Customer, Natale nero per 180 lavoratori

11 Dicembre 2019

Call center occupato da dipendenti e sindacati: l’azienda non paga stipendi e tredicesime. Pezzopane: caso in parlamento

L’AQUILA. Rischia di essere molto amaro il Natale dei 180 lavoratori del call center C2C (Customer 2 Care) dell’Aquila. L’amministratore unico dell’azienda, che gestisce in subappalto, per conto della CcSud di Battipaglia, la commessa di Wind/H3G, ha comunicato ai dipendenti che non avrebbero ricevuto né lo stipendio di novembre, né la tredicesima, adducendo, come motivazione ufficiale la «mancanza di liquidità».
Per questo ieri mattina, sindacati (Cgil e Uil) e lavoratori, al termine di un’assemblea straordinaria, hanno deciso di occupare la sede del call center, che si trova in via dell’Arcivescovado, vicino a piazza Duomo. «Abbiamo chiesto al committente un incontro urgente», spiega Piero Francazio (Uil), «e il pagamento immediato degli stipendi. Ci aspettiamo una risposta in tempi brevi. Se così non fosse, ci riserviamo di prendere qualunque iniziativa a tutela e per il rispetto dei diritti di tutti i lavoratori».
«L’azienda ci dice di non avere soldi, ma noi più di tanto non sappiamo», afferma Marilena Scimia (Cgil). «In questo call center lavorano tantissime coppie, ci sono intere famiglie che non prenderanno né stipendio, né tredicesima, con i bambini a casa che aspettano Babbo Natale e bollette da pagare».

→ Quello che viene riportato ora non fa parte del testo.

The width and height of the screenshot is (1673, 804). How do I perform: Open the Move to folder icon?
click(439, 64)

«Chi lavora ha il diritto non negoziabile di ricevere la retribuzione per l’attività svolta. Quanto sta avvenendo è inaccettabile», commenta la deputata Pd Stefania Pezzopane. «La comunicazione dell’azienda va respinta al mittente. Ma come possono scrivere che non hanno liquidità? Dove sta Wind/H3g che ha dato la commessa? Quali garanzie ha avuto? Presenterò immediatamente un’interrogazione parlamentare al ministro del Lavoro Nunzia Catalfo, per chiedere l’intervento urgente del governo e appena rientrerò all’Aquila incontrerò i lavoratori. Che fine ha fatto in Regione il tavolo permanente sui call center? Queste situazioni vanno continuamente monitorate. Sono purtroppo lontani i tempi in cui la Regione aveva un permanente confronto con aziende e sindacati».

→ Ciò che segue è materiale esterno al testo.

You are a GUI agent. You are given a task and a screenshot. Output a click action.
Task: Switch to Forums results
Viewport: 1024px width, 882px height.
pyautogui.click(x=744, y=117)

«Esprimiamo piena solidarietà ai lavoratori», dichiara Venanzio Cretarola, segretario della Cisal, «ma già un anno fa lanciammo un allarme a seguito della perdita del lavoro, all’interno di C2C, di 29 lavoratori interinali, per i quali chiedemmo la continuità occupazionale come previsto dalla legge sulla clausola sociale che si applica anche ai somministrati». La C2C gestisce la commessa Wind/H3G in subappalto per conto della CcSud da gennaio di quest’anno. Fino al 31 dicembre 2018, l’appalto era gestito dalla Credit2cash di Roma. Prima della scadenza, quest’ultima, Wind/H3g e CcSud concordarono la cessione del 51% delle quote di C2C alla subentrante CcSud, che ebbe l’affidamento diretto da Wind.